Ensuite, il faut préciser que si les ABF ont pour objectif la rénovation, la conservation et la mise en valeur du patrimoine, ils ne sont présents que sur 6 % du territoire national. C'est très peu : seule une part insuffisante du bâti est concernée par les lois et les textes du code du patrimoine. De même, hormis en cas de CAUE, les élus et les professionnels se retrouvent sans ingénierie de conseil pour porter ces projets, ce qui est fréquent en milieu rural. Ce point est important : la rénovation énergétique du bâti ou l'amélioration de l'habitat doit être comprise comme une chaîne globale, incluant un concepteur - qui souvent n'est pas architecte -, un maître d'ouvrage et des équipes d'ingénierie. En particulier, la profession de thermicien n'est pas réglementée en France. Les compétences des thermiciens en matière de bâti ancien sont rares : dans le Finistère, j'ai identifié une seule personne compétente ; en Nouvelle-Aquitaine, le thermicien spécialiste du bâti ancien vient de prendre sa retraite, et les collègues architectes sont désespérés. En amont, les conseillers MaPrimeRénov' ne sont pas toujours formés, tout comme les artisans en aval. Nous savons que cela fait partie des missions des ABF : nous nous battons pour préserver des mises en oeuvre traditionnelles, des enduits anciens, des fenêtres en bois faites sur mesure, pour conserver non seulement un patrimoine, mais également des savoir-faire. Or ces savoir-faire ont disparu ou sont très difficilement mobilisables, alors que ce sont ces entreprises qui permettront une rénovation massive du patrimoine ancien.
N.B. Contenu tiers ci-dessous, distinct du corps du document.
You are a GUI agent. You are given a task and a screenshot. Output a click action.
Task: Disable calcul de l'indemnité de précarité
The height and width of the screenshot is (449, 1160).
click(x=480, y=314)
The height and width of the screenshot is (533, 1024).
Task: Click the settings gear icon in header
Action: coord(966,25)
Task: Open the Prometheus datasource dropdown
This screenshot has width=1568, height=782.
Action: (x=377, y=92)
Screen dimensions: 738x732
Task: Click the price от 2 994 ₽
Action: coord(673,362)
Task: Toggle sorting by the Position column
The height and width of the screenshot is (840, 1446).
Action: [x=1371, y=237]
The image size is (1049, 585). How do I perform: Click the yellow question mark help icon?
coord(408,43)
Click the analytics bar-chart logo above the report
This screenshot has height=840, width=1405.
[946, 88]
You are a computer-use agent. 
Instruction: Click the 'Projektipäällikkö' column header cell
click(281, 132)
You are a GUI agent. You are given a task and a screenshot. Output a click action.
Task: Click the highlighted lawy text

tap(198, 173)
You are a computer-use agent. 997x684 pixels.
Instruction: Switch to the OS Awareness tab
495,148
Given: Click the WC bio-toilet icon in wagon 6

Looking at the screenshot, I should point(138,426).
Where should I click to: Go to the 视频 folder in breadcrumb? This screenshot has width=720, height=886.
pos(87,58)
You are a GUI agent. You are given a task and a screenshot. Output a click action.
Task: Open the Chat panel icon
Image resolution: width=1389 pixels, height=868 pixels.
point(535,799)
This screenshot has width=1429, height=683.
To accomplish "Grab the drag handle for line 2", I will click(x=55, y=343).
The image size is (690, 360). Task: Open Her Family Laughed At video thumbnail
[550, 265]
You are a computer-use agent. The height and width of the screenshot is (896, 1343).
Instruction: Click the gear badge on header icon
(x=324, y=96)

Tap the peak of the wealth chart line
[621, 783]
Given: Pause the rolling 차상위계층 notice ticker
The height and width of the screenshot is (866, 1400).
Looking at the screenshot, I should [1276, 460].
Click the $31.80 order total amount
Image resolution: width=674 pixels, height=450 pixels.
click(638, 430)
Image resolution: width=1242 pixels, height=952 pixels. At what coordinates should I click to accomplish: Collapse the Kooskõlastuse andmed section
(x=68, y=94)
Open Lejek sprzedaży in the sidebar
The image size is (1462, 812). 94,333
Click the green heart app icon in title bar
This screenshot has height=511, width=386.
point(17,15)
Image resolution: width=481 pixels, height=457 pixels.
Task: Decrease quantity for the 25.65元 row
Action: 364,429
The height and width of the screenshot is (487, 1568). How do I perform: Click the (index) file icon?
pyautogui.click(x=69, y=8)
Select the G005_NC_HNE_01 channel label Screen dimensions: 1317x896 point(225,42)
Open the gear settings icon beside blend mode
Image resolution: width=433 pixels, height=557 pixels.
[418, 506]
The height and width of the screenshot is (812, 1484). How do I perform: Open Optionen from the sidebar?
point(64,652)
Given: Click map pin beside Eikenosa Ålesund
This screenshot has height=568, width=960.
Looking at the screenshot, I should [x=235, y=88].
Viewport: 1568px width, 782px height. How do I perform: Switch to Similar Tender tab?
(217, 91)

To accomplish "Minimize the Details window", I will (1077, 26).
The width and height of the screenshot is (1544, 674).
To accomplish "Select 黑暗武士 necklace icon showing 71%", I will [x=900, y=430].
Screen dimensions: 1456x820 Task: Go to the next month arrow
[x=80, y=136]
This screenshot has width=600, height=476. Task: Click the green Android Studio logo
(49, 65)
Enfin, toutes les normes sont aujourd'hui pensées pour le neuf, alors que le bâtiment ancien, qui a d'autres qualités, se comporte différemment. Certains organismes comme l'Ademe et le centre de ressources pour la réhabilitation responsable du bâti ancien (Creba) travaillent sur ce sujet, mais nos normes et nos systèmes d'aide sont néanmoins tous tournés à destination du neuf. Il y a là un sujet : sur le terrain, par méconnaissance, 80 % du budget des gens rénovant leur logement est consacré à résoudre environ 25 % du problème. Par ailleurs, certains architectes expérimentés ont travaillé lors des grandes campagnes de rénovation du bâti des années 1980 et 1990. Les bailleurs sociaux constatent aujourd'hui que, par manque d'adéquation, tous ces travaux faits en centre ancien sont à reprendre, et qu'ils ont même parfois considérablement dégradé l'état sanitaire et la qualité de vie dans ces bâtis. Faisons attention : dirigeons tout cet argent consacré à la rénovation énergétique du bâti - il y en a beaucoup - au bon endroit, pour qu'il ne soit pas contre-productif dans les trente ou quarante années à venir.